Annarita Buttafuoco and Maricla Tagliaferri underline
the need to reflect on the review's format and its meaning in the present situation
of the women's movement, on its fluctuating between being a scientific journal
and a militant magazine, on its scarcely reactive public, on the failed turnover
both of its editors and of its buyers. The project's stalemate and the growing
hardship of the organization burden are at the same time cause and effect of
a break in the relationships between editors which hinders reflection and reduces
everything to a question of personal relations. In front of all this the writers
propose to find other references for the quarterly's future.

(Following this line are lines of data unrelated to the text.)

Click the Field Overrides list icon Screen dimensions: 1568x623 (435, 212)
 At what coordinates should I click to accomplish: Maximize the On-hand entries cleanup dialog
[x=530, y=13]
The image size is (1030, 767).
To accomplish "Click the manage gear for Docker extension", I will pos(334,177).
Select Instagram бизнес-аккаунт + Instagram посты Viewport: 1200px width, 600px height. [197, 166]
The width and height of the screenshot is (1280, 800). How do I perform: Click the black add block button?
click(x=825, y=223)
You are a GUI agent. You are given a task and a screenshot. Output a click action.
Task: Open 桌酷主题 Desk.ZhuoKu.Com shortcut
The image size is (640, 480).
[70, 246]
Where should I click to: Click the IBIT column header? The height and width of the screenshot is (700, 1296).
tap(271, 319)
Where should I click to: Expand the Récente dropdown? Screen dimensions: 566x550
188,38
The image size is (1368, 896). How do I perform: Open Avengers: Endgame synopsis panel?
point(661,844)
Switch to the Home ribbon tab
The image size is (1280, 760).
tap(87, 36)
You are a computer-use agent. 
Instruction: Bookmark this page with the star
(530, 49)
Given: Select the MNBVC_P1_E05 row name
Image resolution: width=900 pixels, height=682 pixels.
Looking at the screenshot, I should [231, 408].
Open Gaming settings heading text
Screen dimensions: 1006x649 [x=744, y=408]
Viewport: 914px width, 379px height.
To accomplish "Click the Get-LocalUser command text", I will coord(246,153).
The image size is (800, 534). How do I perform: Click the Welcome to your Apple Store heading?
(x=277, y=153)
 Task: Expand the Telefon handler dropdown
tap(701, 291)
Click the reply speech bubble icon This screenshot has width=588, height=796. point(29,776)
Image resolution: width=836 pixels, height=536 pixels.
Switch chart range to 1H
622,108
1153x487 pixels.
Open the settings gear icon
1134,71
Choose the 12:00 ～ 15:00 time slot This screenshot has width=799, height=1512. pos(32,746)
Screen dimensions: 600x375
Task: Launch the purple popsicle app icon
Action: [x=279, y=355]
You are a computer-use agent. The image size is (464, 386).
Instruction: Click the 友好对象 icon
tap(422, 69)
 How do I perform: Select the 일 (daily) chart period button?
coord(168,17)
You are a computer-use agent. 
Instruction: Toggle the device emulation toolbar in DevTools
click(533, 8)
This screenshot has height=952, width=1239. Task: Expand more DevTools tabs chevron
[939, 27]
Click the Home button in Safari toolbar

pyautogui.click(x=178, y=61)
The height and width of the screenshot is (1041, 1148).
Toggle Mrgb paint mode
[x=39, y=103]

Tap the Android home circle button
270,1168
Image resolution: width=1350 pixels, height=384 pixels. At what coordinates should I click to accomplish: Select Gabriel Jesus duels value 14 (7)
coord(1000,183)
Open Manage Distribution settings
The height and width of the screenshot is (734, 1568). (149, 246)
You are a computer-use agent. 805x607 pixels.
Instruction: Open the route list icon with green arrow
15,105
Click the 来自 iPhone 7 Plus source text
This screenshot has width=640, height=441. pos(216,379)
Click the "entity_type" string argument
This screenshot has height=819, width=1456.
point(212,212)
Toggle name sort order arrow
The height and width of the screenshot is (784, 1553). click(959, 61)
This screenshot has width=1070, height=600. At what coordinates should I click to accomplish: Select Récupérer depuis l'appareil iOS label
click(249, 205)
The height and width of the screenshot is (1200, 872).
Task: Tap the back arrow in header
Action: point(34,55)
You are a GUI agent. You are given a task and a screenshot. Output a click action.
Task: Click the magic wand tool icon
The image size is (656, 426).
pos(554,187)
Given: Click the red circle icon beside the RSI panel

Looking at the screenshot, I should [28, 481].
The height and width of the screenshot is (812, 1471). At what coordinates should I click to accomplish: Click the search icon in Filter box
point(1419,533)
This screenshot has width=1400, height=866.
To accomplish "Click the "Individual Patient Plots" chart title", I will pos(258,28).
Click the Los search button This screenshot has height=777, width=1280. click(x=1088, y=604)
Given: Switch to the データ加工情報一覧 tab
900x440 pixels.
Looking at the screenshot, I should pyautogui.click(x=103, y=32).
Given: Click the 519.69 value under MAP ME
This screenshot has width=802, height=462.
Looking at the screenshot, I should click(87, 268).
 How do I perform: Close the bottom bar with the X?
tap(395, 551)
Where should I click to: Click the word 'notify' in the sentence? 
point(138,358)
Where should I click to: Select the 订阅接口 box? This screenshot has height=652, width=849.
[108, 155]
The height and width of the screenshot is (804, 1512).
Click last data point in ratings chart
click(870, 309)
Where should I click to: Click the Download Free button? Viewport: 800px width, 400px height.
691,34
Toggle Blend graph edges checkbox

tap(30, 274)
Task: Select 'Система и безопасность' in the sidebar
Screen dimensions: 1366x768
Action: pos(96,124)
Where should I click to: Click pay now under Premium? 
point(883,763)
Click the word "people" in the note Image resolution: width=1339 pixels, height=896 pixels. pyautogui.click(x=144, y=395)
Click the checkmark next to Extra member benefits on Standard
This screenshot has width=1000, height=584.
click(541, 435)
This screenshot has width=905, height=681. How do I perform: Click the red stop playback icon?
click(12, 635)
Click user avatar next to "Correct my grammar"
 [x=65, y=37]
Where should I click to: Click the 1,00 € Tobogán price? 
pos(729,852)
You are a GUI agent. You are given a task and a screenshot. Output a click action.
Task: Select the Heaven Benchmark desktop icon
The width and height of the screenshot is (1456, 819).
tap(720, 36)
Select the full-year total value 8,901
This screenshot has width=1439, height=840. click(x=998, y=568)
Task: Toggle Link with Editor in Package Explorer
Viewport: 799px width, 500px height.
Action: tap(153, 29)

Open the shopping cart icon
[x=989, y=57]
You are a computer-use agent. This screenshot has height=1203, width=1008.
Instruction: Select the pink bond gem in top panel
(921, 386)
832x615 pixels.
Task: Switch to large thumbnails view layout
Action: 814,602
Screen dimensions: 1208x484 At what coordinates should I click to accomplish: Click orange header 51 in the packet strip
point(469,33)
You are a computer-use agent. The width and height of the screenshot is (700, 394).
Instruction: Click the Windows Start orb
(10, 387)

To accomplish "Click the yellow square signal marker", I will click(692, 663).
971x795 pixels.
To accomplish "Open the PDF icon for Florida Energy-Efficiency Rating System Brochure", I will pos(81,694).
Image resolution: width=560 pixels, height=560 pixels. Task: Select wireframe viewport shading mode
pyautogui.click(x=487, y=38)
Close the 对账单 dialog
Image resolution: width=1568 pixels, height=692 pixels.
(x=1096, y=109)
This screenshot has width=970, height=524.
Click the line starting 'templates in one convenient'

Rosanna De Longis, Donata Lodi and Gabriella
Turnaturi declare they cannot and will not continue to be part of the editorial
board, considering the existing contradictions with the quarterly's direction
and property.
Biancamaria Amoretti Scarcia, Tilde Capomazza, Gemma Luzzi, Maria Teresa Morreale, Dora Stiefelmeier point out that "the quarterly's property" is made up of the group of women who founded the review in 1976 pouring on it ideas, work and energy; some years later they have entrusted the new board with the review's heritage, "without expecting profits, without demanding financial control, without intervening in any way on the review's political line". Involved in the editorial board's crisis which threatened the review's continuity, the quarterly's property met the editors and emphasized its will to grant the above mentioned continuity. It also began a series of encounters with women willing to express a new project, collectively reconsidering the review's political function and the production structure necessary to secure its existence.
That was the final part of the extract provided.